L’Escalade fait partie de ces épreuves sportives qui ont su se transformer en fête populaire. Au point qu’elle est plus connue, hors du canton de Genève, que le défilé costumé, le week-end suivant, commémorant les événements historiques de 1602 où les envahisseurs savoyards ont été repoussés. La course fédère, et pas uniquement les familles. Pour la quatrième année de suite, le record a été battu, avec 51 107 inscriptions (dont 54% de femmes), soit presque le nombre de sportifs ayant terminé le marathon de New York en 2016 (51 267).
«Cet événement a su se renouveler sans se renier, confirme Pierre Morath, ancien coureur d’élite, auteur d’un livre sur l’histoire de l’événement. Les organisateurs ont eu le grand mérite de s’adapter aux aspirations des participants.» Un bon exemple de cette évolution intelligente est l’épreuve de la Marmite. Constatant que les coureurs déguisés, toujours plus nombreux, gênaient les autres, le comité a créé une catégorie qui leur est réservée et qui clôt désormais les festivités. Dernière création en date: le walking et ses 10 500 marcheurs.
Mobilisation des écoliers
Si la course est aussi connue des Genevois, c’est également parce qu’elle se rappelle à eux tout au long de l’année. Les écoliers, dès la rentrée d’août, reçoivent, avec les directives régissant leur nouvelle classe, un formulaire pour des entraînements de groupe en vue de l’Escalade, souvent organisés par des associations de parents. Justine Fritschy s’occupe par exemple des élèves de l’école de sa fille. Sur l’entier du canton, ces micro-événements, connus sous le nom de Santéscalade, fournissent une escouade de jeunes participants. Chaque année, un tiers des coureurs découvrent le parcours en Vieille-Ville. La plupart sont des écoliers.

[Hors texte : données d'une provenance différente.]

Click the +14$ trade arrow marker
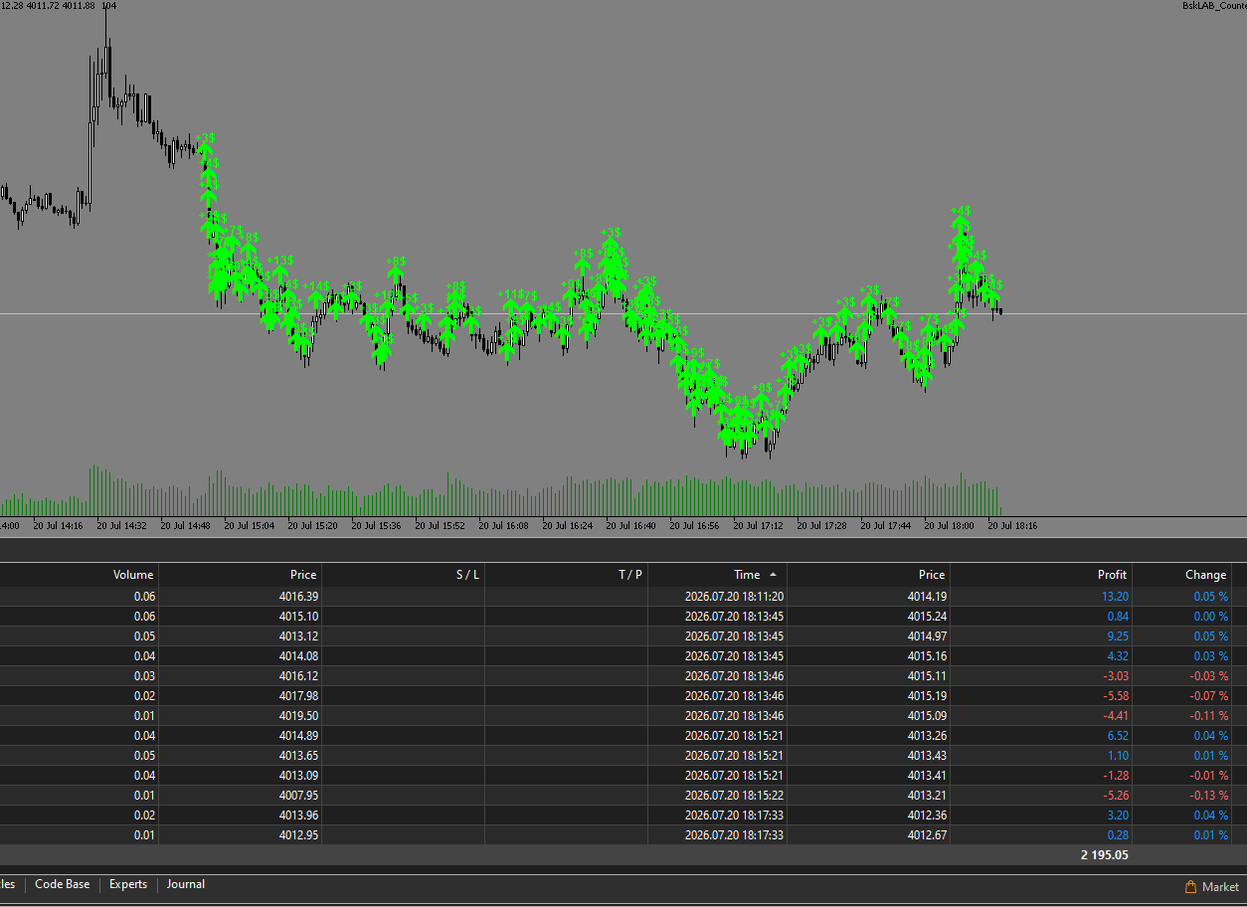Image resolution: width=1247 pixels, height=907 pixels. (316, 298)
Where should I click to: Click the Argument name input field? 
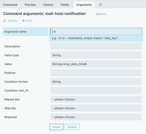pos(96,32)
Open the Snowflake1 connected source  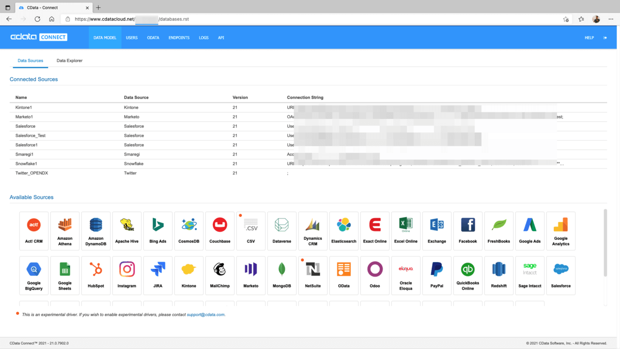click(26, 163)
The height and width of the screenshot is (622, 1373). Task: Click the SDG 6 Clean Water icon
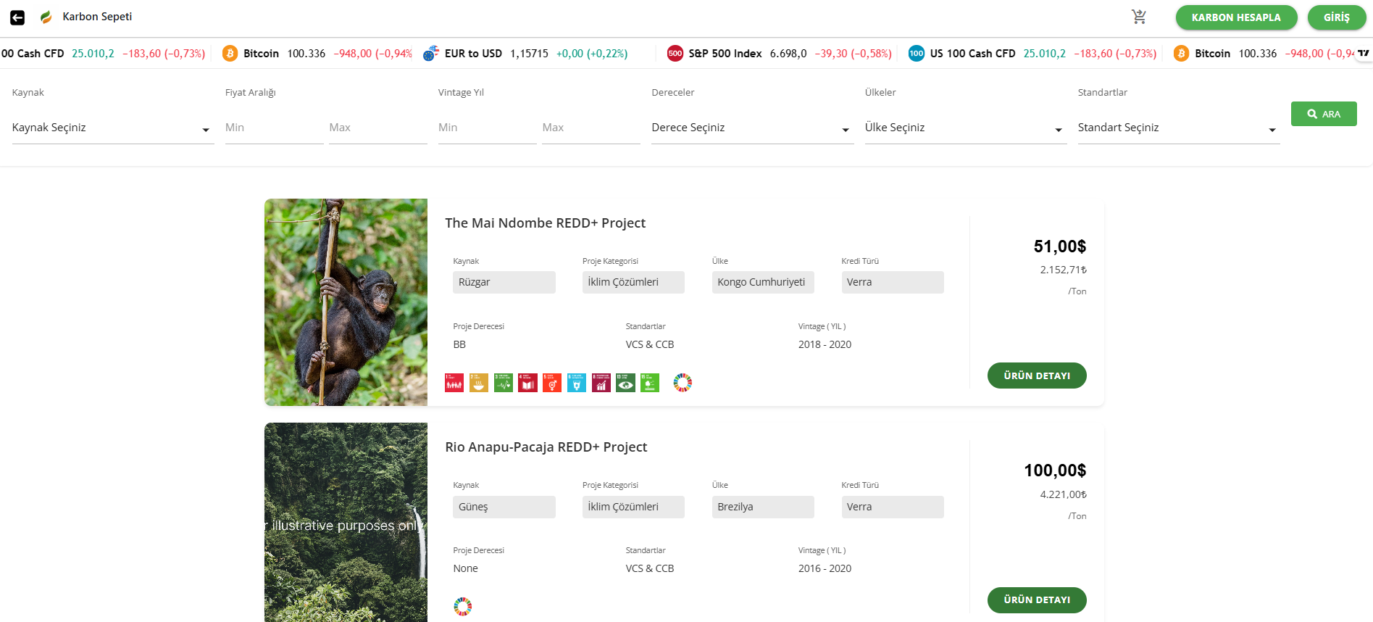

Les organisateurs ont dupliqué ce système avec les aînés. «A travers ces investissements sociétaux, ils ont montré que leur préoccupation était le bien-être collectif, et non leur propre enrichissement, résume Pierre Morath. Leur succès s’explique aussi par cet état d’esprit. On ne peut rien leur reprocher. La force immense de l’Escalade est d’avoir su rester totalement désintéressée.» Avec un budget de 3 millions (dont la moitié est couverte par les frais d’inscription et un quart par les sponsors), le comité a gardé la tête froide.
Un événement culturel
De 810 inscrits, le 16 décembre 1978, à 51 000 en 2017: cette année, la course «a atteint son apogée», lance Jean-Louis Bottani. Participer à l’événement ne tient plus seulement du sport. Aujourd’hui, on court l’Escalade comme on va à Paléo. «Les organisateurs ont fait le pari d’un événement qui dépasse la compétition. La Vieille-Ville, durant le premier samedi de décembre, est un lieu de mémoire, comme l’historien Pierre Nora a pu le dire du Tour de France. Les gens ont besoin de se sentir ensemble et de partager le sentiment de se sentir vivants. C’est le phénomène open air.»
Pour confirmer que de nombreux coureurs cherchent autre chose que la pure compétition, Jean-Louis Bottani se lance dans un calcul algébrique: «Avoir un nombre d’inscriptions qui augmente de 5% par an et un tiers de nouveaux coureurs, cela signifie que 20% des participants ne se présentent pas l’année suivante. Ils viennent participer à la fête, au moins une fois dans leur vie.»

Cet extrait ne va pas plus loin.